In Deutschland zeichneten sich bestimmte Phasen oder Etappen musikpädagogischer Forschung ab. Im Rahmen der großen pädagogischen Erneuerungsbewegungen und Reformbestrebungen seit der Wende vom 19. in das 20. Jh. traten in einer ersten Phase die fachlichen und konzeptionellen Aspekte des Schulfaches Musik stärker in den Vordergrund. In dem Maße, wie sich Musikerziehung – z.B. in der Jugendmusikbewegung – von politischen Bildungsideologien löste und sich allmählich fachdidaktischen Fragen zuwendete, konnte auch eine eigenständige Musikpädagogik geschaffen werden.

In einer zweiten Phase musikpädagogischer Forschung, die nach 1945 in Deutschland einsetzte, war vor allem das Bedürfnis nach klaren Begriffen erkennbar. Der Musikdidaktiker MICHAEL ALT legte 1968 in seinem Buch „Didaktik der Musik“ eine umfänglichere Begriffssystematik für die Musikpädagogik vor.

Die allgemeine Bildungsreform, die in den folgenden Jahren auf eine starke Wissenschaftsorientierung zurückging, brachte auch dem Fach Musikpädagogik einen deutlichen wissenschaftstheoretischen Schub.
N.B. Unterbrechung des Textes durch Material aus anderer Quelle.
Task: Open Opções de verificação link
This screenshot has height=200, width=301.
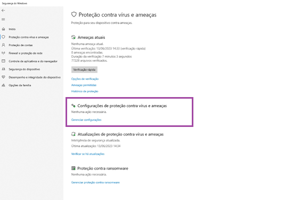Action: tap(85, 79)
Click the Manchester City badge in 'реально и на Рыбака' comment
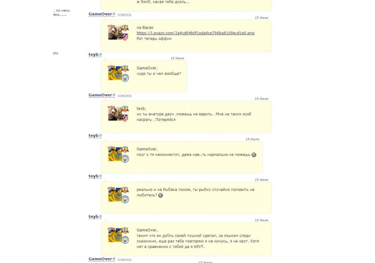 coord(125,199)
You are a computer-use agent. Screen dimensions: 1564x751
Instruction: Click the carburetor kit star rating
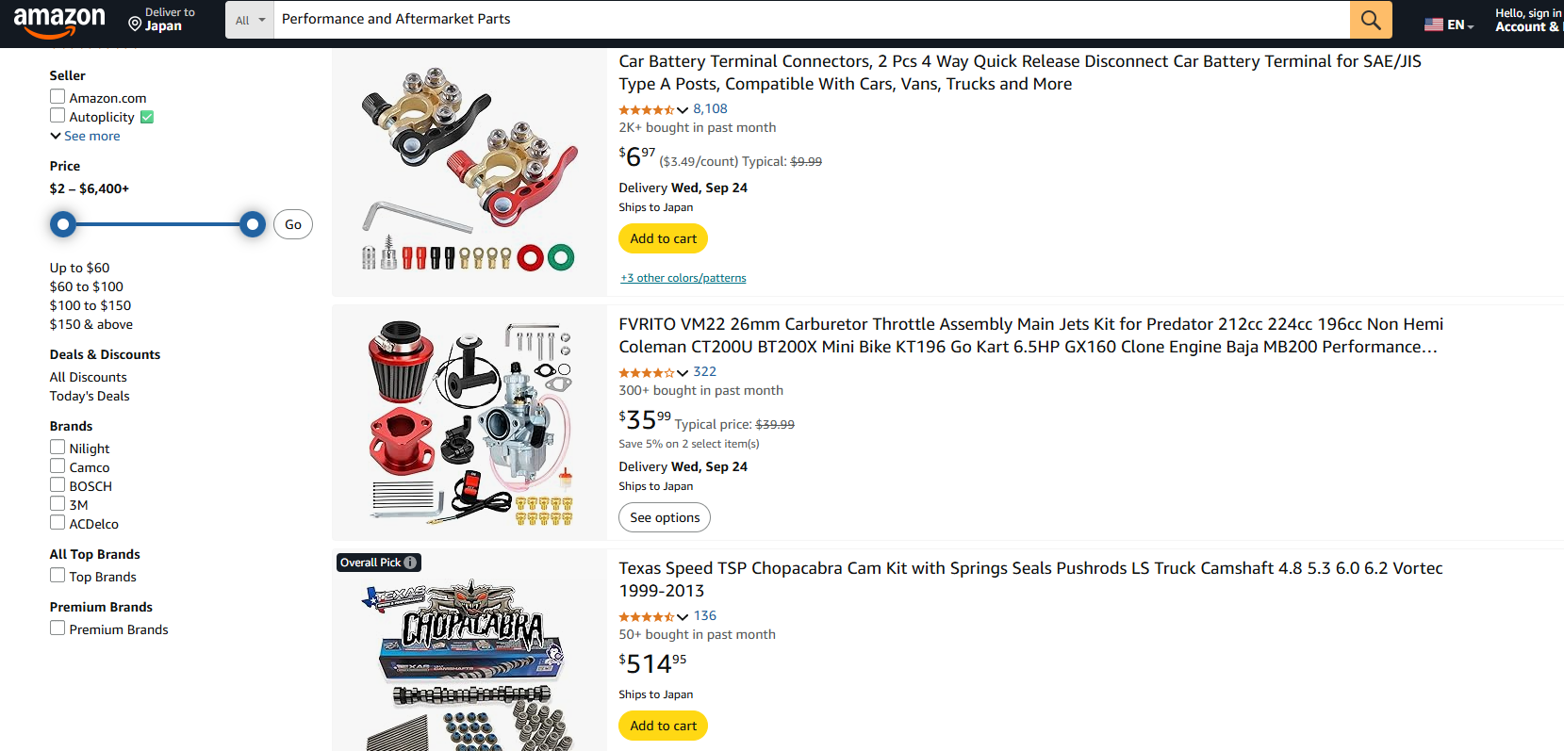pyautogui.click(x=647, y=373)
Aus einer eher methodischen Handwerkslehre entstand nun in einer dritten Phase ansatzweise eine wissenschaftlich begründete Disziplin.

Diese Wissenschaftsorientierung bedeutete im Kern, dass auch schulisches Lernen den Gesetzen und Erkenntnissen der Wissenschaft entsprechen sollte. Für die Musikpädagogik ergab sich daraus die Notwendigkeit der Orientierung an neuen Fragestellungen und Forschungsmethoden, wie sie z.B. durch die empirische Sozialforschung aufgeworfen bzw. begründet wurden. Das betraf u.a.

  • Aspekte der Unterrichtsforschung (Interaktionsforschung, Forschungen zum Lehrerverhalten),
  • die musikpsychologische Grundlagenforschung zum Hören (also die Rezeptionsforschung),
  • die musikalische Begabungs- und Wahrnehmungsforschung,
  • Methoden des musikalischen Lernens,
  • statistische Erhebungen zur Geschmacksbildung oder zu Einstellungsänderungen.
Auch die Ergebnisse der musikpsychologischen Grundlagenforschung zum Hören werdenin der Musikpädagogik berücksichtigt.

Ergebnisse und Institutionen musikpädagogischer Forschung

Nach Jahrzehnten intensiver Bemühungen um die Erschließung musikpädagogischer Zusammenhänge zeichnet sich ab, dass nicht nur Forschungsinhalte und -themen an Breite gewonnen haben, sondern vor allem auch durch neue Institutionen musikpädagogischer Forschung die Basis für die weitere wissenschaftliche Arbeit stabilisiert werden konnte.

  • Besondere in den letzten drei Jahrzehnten wurde eine große Zahl von Forschungsarbeiten vorgelegt.
     
  • Wissenschaftliche Verbände wurden gegründet, wie der Arbeitskreis musikpädagogischer Forschung (AMPF), die Wissenschaftliche Sozietät Musikpädagogik (WSMP), die Deutsche Gesellschaft für Musikpsychologie (BFG) und die Bundesfachgruppe Musikpädagogik.
     
  • Musikpädagogische Forschungsinstitute wurden eingerichtet, so 1992 das Institut für Begabungsforschung und Begabtenförderung an der Universität in Paderborn, 1994 das Institut für musikpädagogische Forschung an der Hochschule für Musik und Theater in Hannover, das Forschungsinstitut für Instrumental- und Gesangspädagogik an der Musikhochschule in Frankfurt/Main, das Institut für musikalische Volkskunde an der Universität Köln, die musiksoziologische Forschungsstelle der Pädagogischen Hochschule Ludwigsburg und die Forschungsstelle Systematische Musikpädagogik an der Universität Potsdam 2004.
     
  • Seit 1970 sind an Hochschulen und Universitäten Lehrstühle für das Gebiet Musikpädagogik und Musikdidaktik eingerichtet, einschlägige Forschungsergebnisse erscheinen in Publikationsreihen, musikpädagogische Dissertationen werden veröffentlicht. Wichtige Beiträge zur Systematischen Musikpädagogik sind auch in der online-Zeitschrift „Kritische Musikpädagogik“ zu finden.

Stand: 2010
Dieser Text befindet sich in redaktioneller Bearbeitung.